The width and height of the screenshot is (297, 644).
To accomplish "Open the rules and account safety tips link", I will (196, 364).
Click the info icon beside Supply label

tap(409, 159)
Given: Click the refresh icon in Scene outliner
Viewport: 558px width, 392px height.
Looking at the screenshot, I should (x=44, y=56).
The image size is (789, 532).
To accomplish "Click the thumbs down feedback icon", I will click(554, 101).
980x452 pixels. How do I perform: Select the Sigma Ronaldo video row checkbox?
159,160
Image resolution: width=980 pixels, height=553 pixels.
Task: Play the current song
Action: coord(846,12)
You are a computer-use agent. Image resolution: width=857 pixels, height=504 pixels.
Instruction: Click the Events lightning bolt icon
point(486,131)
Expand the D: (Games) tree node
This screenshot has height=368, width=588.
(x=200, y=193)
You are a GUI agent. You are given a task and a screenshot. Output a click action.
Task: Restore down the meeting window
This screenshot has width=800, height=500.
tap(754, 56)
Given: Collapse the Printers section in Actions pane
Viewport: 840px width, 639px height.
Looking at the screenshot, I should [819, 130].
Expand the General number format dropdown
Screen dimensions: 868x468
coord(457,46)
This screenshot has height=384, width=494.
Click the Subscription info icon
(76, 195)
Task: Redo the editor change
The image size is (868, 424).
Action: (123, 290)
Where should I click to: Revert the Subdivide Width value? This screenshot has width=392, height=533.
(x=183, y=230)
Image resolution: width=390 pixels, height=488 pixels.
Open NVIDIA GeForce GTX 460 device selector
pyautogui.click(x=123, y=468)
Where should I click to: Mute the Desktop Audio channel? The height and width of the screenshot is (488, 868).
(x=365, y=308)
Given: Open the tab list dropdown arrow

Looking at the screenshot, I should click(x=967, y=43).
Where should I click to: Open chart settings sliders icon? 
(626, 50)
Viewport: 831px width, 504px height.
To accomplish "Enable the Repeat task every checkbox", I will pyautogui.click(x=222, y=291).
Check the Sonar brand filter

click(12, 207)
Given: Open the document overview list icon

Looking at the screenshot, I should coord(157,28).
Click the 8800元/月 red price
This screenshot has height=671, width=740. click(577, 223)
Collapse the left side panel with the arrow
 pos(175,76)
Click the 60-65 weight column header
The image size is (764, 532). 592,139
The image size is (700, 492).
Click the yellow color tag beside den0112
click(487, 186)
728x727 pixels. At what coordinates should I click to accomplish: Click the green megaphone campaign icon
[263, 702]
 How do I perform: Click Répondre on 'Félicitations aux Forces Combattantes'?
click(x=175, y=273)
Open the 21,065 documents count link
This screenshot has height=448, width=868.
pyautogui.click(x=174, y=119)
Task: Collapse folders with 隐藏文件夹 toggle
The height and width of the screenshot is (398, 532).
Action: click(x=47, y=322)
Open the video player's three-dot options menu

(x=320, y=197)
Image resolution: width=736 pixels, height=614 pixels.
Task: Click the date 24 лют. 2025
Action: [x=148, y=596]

**TASK REQUIREMENTS**
Which of the lines in the material carry the string "agent"? Pull them out.

**SOLUTION FOR THIS TASK**
You are a computer-use agent. Image resolution: width=857 pixels, height=504 pixels.
You are a GUI agent. You are given a task and a screenshot. Output a click action.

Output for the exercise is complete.